◆ Sorular ◆
(1) Türkiye-Irak ilişkileri metninde "Türkiye ve Irak arasında son" sözcükleriyle açılıp "işbirliği yaptığı belirtildi." sözcükleriyle kapanan bölümü hiçbir değişiklik yapmadan alıntılayın.
(2) Türkiye ile Irak arasındaki ilişkileri ele alan metni, son cümlesinden sonra gelecek biçimde sürdürün.

◆ Alıştırma metni ◆

####

Türkiye ve Irak arasında son dönemde askeri, ekonomik ve bölgesel hamleler konusunda çok sayıda görüşme gerçekleştiğine dikkat çekilen analizde, iki ülkenin terör örgütü PKK'ya karşı mücadele ve Basra'dan Avrupa'ya ulaşacak olan bir ticari koridor konusunda da işbirliği yaptığı belirtildi.
Analizde ayrıca, Nisan ayının son haftasında Cumhurbaşkanı Recep Tayyip Erdoğan'ın katılımıyla Bağdat'ta bir Türkiye-Irak zirvesinin gerçekleşeceği de belirtildi.
İşte Arab News'de yayınlanan analiz:
Türkiye ve Irak arasındaki ilişkiler son zamanlarda net bir kesinlikle iyileşiyor.
İkinci Körfez Savaşı'ndan sonra Türk-Irak ilişkileri üzerinde Amerikan etkisinin gölgesi vardı. Türk parlamentosu, ABD birliklerinin Irak'ın kuzeyinde yeni bir cephe açmak için Türkiye'den geçişine izin vermeyi reddettiğinde, Ankara'nın Washington ile ilişkileri dibe vurdu.
Bunun etkileri birçok alanda hala görülüyor ve Pentagon, Türk askeri kurumunu oynaması gereken liderlik rolünü oynamamakla suçluyor.

####

◆ Veri bölümü ◆

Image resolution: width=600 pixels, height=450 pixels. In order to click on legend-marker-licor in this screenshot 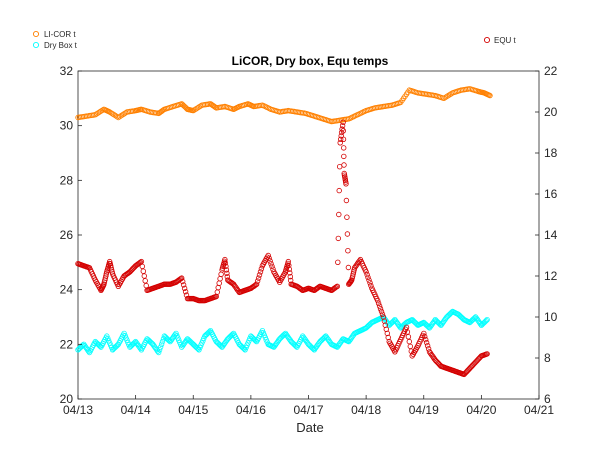, I will do `click(36, 34)`.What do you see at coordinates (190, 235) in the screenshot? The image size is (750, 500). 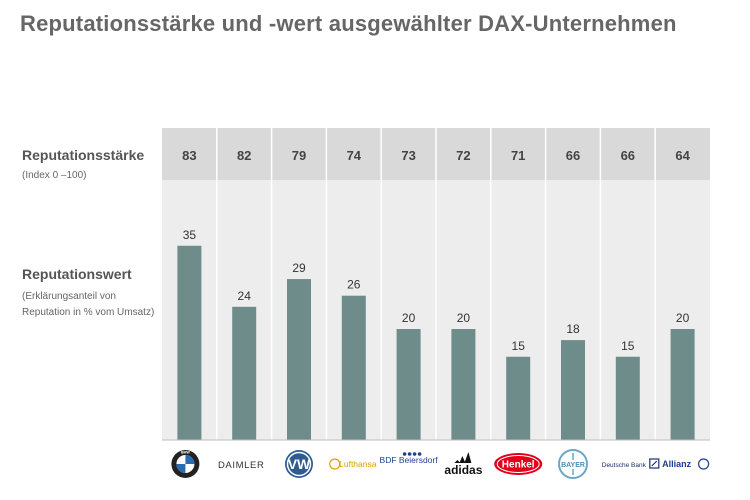 I see `bar-value-label: 35` at bounding box center [190, 235].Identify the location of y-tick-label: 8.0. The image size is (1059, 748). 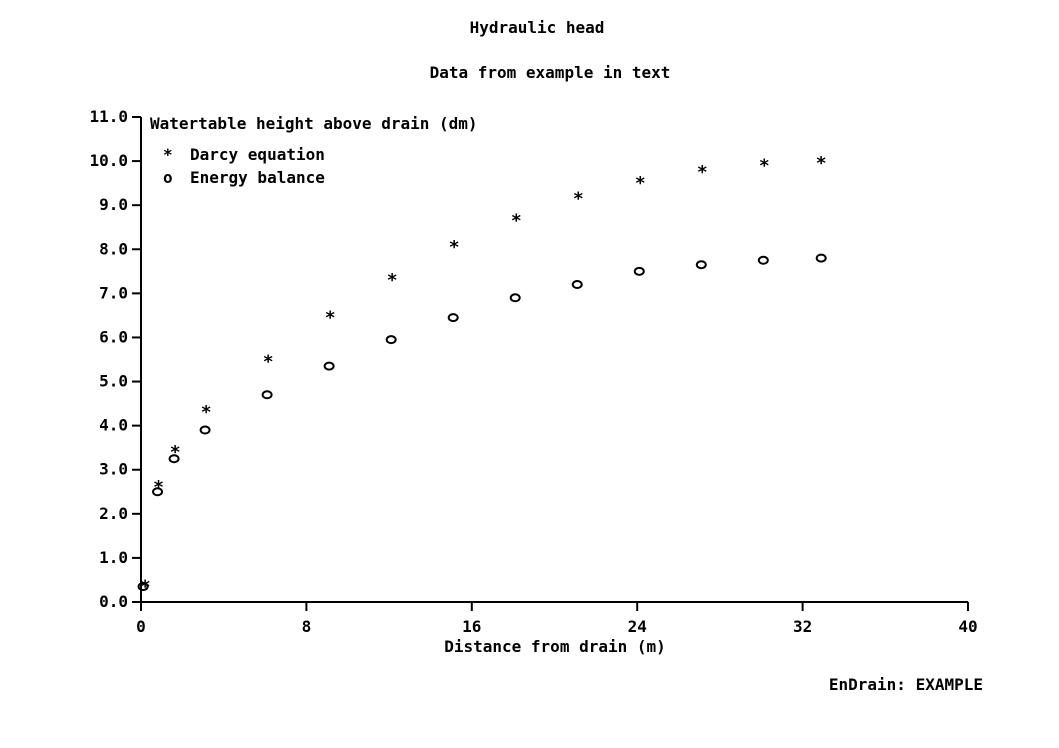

####

◆ Sıralı yanıtlar ◆
(1)
Türkiye ve Irak arasında son dönemde askeri, ekonomik ve bölgesel hamleler konusunda çok sayıda görüşme gerçekleştiğine dikkat çekilen analizde, iki ülkenin terör örgütü PKK'ya karşı mücadele ve Basra'dan Avrupa'ya ulaşacak olan bir ticari koridor konusunda da işbirliği yaptığı belirtildi.

(2)
Türkiye'nin o dönemde yaptığı şey parlamentosunun iradesine itaat etmekten başka bir şey değildi. Bu arada başka tatsız olaylar da yaşandı ama Türk-ABD ilişkileri hiçbir zaman Körfez Savaşı öncesine dönmedi.
Türkiye ile Irak arasındaki ilişkiler uzun bir süre boyunca samimi olmaktan uzak kaldı. Ancak yaklaşık bir yıl önce bir çözülme başladı.
Türkiye sadece güvenlik alanında değil ekonomik alanda da somut işbirliği projeleri ortaya koydu.
Dışişleri Bakanı Hakan Fidan, Savunma Bakanı Yaşar Güler ve Ankara'nın istihbarat şefi İbrahim Kalın bu işbirliğine içerik kazandırmakla ilgili süreci yürüttü.
İki komşu ülke arasında geçtiğimiz günlerde yapılan toplantıda birçok önemli karar alındı ama bunlardan biri en önemlisi. Irak heyeti bu toplantıda PKK'yı terör örgütü olarak tanımayı kabul etti.
Irak yönetimi, bugüne kadar PKK'dan terör örgütü olarak bahsetmekten sürekli kaçınmıştı. Elbette PKK'nın böyle bir taahhütle hemen tasfiye edildiğini düşünemeyebiliriz. Ancak bu karar, örgütün Irak'taki temellerinin sarsılması açısından önemli bir adımdır.
Türkiye'de, Suriye'de ve birçok Batı ülkesinde PKK'nın kökünün kazınması için uzun bir yol var.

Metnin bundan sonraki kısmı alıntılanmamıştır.